*PROBLEM TO SOLVE*: Copy the lines from the one containing "This screenshot has width=448, height=269." through the one containing "Action: coord(206,23)", swapping "Refresh" for "Reload" and leaving everything else as it is.

[Stored items]
— BEGIN —

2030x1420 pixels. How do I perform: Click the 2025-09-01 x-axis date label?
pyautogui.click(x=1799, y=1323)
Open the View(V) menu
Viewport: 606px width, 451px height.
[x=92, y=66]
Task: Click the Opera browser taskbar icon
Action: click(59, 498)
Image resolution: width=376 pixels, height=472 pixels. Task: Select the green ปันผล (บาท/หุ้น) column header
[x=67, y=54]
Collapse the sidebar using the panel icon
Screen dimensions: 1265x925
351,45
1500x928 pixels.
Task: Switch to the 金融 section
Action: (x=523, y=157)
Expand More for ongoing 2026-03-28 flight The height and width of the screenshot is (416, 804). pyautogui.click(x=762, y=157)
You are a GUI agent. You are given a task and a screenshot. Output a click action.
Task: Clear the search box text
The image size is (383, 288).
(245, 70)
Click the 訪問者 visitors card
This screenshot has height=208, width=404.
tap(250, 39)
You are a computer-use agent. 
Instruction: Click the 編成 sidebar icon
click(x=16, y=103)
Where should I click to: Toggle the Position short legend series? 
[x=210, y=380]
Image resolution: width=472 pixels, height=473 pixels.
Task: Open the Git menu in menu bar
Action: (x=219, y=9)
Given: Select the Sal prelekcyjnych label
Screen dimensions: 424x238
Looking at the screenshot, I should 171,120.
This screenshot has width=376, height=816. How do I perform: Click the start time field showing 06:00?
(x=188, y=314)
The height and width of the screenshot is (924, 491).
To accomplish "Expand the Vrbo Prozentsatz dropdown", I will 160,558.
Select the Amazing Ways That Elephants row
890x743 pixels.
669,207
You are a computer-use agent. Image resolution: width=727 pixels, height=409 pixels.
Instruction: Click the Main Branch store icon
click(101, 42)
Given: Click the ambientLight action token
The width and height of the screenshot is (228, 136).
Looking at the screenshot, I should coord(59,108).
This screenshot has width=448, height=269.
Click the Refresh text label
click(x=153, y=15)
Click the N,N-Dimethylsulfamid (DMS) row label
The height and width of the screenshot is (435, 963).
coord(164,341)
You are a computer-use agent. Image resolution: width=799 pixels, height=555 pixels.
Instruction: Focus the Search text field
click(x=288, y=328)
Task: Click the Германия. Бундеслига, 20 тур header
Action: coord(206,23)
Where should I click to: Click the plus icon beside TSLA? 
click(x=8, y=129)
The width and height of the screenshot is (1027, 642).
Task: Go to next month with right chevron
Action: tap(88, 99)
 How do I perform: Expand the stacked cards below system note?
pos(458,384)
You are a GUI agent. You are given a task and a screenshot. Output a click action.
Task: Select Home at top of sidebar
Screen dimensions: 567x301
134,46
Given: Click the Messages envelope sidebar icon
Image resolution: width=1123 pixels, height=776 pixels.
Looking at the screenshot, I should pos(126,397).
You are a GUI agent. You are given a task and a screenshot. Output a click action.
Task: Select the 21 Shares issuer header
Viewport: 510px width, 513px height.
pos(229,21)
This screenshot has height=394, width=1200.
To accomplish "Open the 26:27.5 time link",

— END —

*THE ANSWER*:
This screenshot has width=448, height=269.
Click the Reload text label
click(x=153, y=15)
Click the N,N-Dimethylsulfamid (DMS) row label
The height and width of the screenshot is (435, 963).
coord(164,341)
You are a computer-use agent. Image resolution: width=799 pixels, height=555 pixels.
Instruction: Focus the Search text field
click(x=288, y=328)
Task: Click the Германия. Бундеслига, 20 тур header
Action: coord(206,23)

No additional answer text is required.